人と人との関係で、互いに理解し合う、わかりあうことが必要であることは、言うまでもありません。
グローバル時代に入り、今後、日本国内でも海外出身者と仕事でいっしょに働く機会も増えてくるでしょう。
日本国内では少子化が進み、わが国の産業を維持するだけに必要な労働者の絶対数が不足してきます。そこで国内企業が海外出身者を雇用するようになるからです。
そうなると今まで、「日本人」の中だけで基本的におさまっていた人間関係の築きかたが通用しなくなります。

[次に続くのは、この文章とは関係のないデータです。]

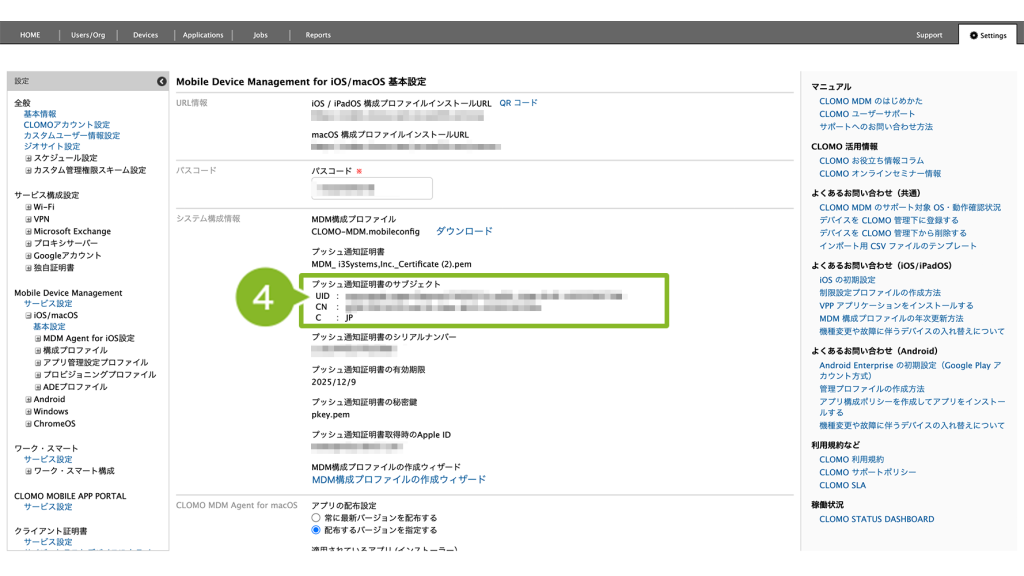Image resolution: width=1024 pixels, height=576 pixels.
Task: Select 常に最新バージョンを配布する radio button
Action: click(317, 518)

つまり「以心伝心」や「あうん」の呼吸のように、相手の気持ちや意向を感じとり、つきあっていくやり方(HIGH CONTEXTといいます)の限界に、私たちは直面するのです。
「日本人」は、実際に相手と話してわかりあうというLOW CONTEXTをベースにしている海外出身者や外国人といっしょに活動していくことになります。
宗教的・文化的な価値観や考え方・行動様式のちがいに出会い、当然、あつれきが起こってきます。
ですから、いま「多様性」を理解して、自分の立場を明らかにしたうえで、合意点を見つけたり、おりあいを付けたりする「合意形成力」がグローバル社会で生きる日本人に求められます。
しかし、実際に外国人と深く付き合っていくと、すべてを理解しあって人間関係をつくるというのは、それほどたやすいことではありません。
たとえば、宗教的にできないことややらない習慣をもつ外国人もいます。時間の感覚が厳密でない価値観をもち、それを行動様式にしている人たちもいます。すべてを理解しあってと思っていたら、いつ理解できるかわからない。
三中にも、今年度の1学期まで外国人の女子生徒がいました。彼女はラマダンの断食の期間中、給食を食べずに過ごしていました。クラスの仲間たちは、文化のちがいを認め、「そうなんやね」という感覚で自然に受け入れてました。
このように、相手の「わからなさ」を、その人自身である、それが真実である、その人が信じていることであり、どれがいいとか、よくないとかという価値観ではなく、「それがその人」と尊重することが大切でしょう。
たとえば食品にしても、自分はあまり辛すぎるものは食べないが、においだけはがまんするというように、理解できないまま、お互いを認めなければならないということが起こってくるのでしょう。
つまり「そういうものである」と尊重して、認めていくことが多文化理解とか多様性への寛容であり、今後の日本社会を背負っていく子どもたちには、このようなとらえ方、考え方、行動が、よりいっそう求められてくるのでしょう。